Apart from small areas of spring barley, the 2022 cereal harvest is now almost complete.

A DAERA spokesperson said: “Prolonged spells of good weather throughout July and August have allowed crops to be cut as they become ripe, with ample opportunities to get straw baled in good order. In the south and east spring barley harvest is well advanced with only some later drilled crops on heavier land remaining to be cut along with spring sown oats, wheat and beans.

“There has been a similar picture in the north of the province and most winter cereal harvest has been completed.

“However, spring crop has only recently become ready, and will be harvested at the next available weather window.

“This looks likely towards the end of this week given the current weather forecast.”
The spokesperson continued: “Generally yields are around average or slightly below with winter barley appearing to be the poorest performing crop so far this year, in some cases doing no better than spring barley on the same farm.

“Good spells of dry weather have meant a good deal of grain coming into store close to 15% giving a significant saving in drying costs.” 
“With an earlier harvest and less time spent drying grain and chasing straw, arable growers have been making use of the opportunity to sow oilseed rape or cover crops and carry out drainage work.

“Where grass weeds are a problem or straw has been chopped there still is a chance to lightly cultivate stale seedbeds to encourage a flush of weeds and incorporate chopped straw.”

Meanwhile, Co Down cereal grower Graham Furey is confirming that Take-all has had a major impact on both winter wheat and barley yields this year.

He explained: “The problem was added to by the very dry weather that was a feature of June and July.

“Take-all affects the roots of cereal crops, making water uptake poor enough at the best of times.

“So the dry weather in the weeks leading up to harvest magnified this issue. The end result was a fall-off in yields.
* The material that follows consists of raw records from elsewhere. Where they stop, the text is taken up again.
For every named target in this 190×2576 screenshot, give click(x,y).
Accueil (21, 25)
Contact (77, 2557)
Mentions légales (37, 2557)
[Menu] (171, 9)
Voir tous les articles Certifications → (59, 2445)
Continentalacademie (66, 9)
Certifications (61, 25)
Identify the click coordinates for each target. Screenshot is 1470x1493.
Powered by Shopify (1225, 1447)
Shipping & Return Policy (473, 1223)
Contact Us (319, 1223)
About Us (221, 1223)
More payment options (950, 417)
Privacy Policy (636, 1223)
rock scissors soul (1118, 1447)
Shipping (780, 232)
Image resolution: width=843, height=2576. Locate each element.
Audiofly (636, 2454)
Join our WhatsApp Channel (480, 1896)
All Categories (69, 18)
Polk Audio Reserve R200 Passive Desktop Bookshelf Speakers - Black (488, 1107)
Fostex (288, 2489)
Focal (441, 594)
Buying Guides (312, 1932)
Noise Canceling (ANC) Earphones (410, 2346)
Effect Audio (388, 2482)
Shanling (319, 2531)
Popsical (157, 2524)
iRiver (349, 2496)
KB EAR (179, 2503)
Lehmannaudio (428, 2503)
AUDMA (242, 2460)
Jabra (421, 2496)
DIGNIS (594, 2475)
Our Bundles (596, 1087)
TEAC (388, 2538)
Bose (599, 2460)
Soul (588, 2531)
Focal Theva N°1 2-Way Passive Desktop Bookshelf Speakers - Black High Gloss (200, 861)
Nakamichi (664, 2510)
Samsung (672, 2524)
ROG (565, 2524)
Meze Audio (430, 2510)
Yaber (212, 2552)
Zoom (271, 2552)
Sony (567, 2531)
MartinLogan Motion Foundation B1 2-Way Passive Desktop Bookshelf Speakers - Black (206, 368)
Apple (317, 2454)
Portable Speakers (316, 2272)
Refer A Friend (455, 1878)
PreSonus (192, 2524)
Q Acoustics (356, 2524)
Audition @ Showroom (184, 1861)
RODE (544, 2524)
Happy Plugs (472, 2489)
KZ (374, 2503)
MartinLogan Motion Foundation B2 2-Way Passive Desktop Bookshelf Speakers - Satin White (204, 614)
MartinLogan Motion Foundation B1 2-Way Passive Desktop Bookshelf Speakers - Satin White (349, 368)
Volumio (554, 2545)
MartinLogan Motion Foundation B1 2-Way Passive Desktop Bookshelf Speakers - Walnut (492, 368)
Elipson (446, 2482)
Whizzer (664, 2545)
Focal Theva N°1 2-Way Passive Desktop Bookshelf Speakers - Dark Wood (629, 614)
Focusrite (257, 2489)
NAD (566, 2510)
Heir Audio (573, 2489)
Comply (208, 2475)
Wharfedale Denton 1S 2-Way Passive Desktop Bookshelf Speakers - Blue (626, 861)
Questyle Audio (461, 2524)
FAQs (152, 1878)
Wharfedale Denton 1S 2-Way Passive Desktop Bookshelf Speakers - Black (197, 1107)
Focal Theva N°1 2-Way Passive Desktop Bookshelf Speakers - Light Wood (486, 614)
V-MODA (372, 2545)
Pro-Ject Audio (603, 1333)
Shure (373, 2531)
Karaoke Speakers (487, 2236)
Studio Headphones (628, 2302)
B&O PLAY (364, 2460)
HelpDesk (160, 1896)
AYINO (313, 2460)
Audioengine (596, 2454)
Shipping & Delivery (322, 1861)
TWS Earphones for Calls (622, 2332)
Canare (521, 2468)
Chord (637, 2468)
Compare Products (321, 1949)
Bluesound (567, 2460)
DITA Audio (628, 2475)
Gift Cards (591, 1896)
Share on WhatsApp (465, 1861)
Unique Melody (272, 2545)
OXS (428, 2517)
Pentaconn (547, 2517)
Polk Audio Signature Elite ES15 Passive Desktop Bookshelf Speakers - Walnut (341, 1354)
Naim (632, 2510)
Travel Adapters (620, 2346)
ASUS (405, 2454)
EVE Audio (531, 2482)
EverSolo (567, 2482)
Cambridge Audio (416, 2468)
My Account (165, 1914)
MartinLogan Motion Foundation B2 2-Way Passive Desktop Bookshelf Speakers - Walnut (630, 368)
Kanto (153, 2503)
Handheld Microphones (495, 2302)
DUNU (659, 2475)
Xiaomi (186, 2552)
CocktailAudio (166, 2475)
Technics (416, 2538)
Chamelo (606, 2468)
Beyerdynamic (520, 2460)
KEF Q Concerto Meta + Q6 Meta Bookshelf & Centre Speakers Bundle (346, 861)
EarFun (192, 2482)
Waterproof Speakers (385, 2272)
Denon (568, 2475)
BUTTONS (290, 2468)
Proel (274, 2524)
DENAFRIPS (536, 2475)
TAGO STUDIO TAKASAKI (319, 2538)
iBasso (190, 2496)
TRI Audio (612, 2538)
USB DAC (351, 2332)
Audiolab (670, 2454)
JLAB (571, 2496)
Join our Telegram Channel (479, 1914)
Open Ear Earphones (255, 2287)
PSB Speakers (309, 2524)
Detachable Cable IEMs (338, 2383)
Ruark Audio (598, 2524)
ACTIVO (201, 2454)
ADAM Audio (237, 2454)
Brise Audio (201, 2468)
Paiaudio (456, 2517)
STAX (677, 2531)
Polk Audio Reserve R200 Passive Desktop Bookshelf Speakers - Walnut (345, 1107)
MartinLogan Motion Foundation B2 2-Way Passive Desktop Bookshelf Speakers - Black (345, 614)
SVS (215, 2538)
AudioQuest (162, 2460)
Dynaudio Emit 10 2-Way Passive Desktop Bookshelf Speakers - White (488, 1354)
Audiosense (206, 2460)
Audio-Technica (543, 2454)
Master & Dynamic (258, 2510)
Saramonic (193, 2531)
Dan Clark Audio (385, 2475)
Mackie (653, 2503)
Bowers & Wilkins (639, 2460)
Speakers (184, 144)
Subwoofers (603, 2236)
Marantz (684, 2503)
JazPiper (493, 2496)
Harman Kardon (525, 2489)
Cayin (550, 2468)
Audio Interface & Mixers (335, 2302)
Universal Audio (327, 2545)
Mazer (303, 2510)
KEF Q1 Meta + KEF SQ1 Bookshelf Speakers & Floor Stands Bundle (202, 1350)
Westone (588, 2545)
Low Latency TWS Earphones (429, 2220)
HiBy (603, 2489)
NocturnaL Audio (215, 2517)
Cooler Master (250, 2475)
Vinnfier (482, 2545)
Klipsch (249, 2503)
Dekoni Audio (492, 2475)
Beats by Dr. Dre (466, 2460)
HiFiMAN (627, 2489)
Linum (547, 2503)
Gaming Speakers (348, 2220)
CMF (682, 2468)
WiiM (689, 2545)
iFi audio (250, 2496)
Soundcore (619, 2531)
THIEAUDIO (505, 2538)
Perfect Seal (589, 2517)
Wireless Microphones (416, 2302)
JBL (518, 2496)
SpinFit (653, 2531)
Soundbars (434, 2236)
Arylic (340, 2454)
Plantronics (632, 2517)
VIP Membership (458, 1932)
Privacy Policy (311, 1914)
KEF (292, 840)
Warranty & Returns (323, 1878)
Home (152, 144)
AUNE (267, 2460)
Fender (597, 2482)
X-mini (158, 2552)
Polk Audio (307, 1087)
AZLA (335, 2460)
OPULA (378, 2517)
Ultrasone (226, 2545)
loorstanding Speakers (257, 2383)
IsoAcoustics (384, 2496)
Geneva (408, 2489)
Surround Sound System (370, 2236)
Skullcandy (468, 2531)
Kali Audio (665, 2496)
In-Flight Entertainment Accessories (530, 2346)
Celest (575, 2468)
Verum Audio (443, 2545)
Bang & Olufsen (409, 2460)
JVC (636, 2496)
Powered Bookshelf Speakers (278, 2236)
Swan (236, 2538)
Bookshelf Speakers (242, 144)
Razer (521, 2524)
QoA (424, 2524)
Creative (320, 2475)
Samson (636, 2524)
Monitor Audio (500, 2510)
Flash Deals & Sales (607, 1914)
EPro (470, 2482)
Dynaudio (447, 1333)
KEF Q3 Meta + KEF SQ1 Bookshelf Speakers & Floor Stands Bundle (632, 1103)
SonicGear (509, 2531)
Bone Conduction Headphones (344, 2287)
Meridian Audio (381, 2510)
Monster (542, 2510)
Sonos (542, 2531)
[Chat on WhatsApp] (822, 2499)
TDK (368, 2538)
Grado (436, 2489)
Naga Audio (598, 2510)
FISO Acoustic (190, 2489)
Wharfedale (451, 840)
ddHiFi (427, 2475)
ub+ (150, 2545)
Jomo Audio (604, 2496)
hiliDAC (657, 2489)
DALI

The Killyleagh man confirmed that the disease had impacted on wheat and barley crops in equal measure. He grows a mix of winter barley, wheat, oats and oilseed rape.

One upside to the continuing dry weather has been growers’ ability to get on with the 2022 harvest without interruption.

“There are no spring crops in the rotation at the present time,” said Furey.

“As a result we finished combing a week ago. Yields across all the crops were about average.”

Where winter barley is concerned, an insecticide was applied to all crops last autumn, as a means of keeping Barley Yellow Dwarf Virus (BYDV) at bay.

“Normally, I wouldn’t go down this road for environmental reasons,” said Furey.

“But the weather after planting last year was extremely mild and there had been reports of growers in the Co Down area confirming large numbers of aphids in their fields.

“I used an insecticide on the barley, very much as an insurance policy. With hindsight, it was the right decision to take.”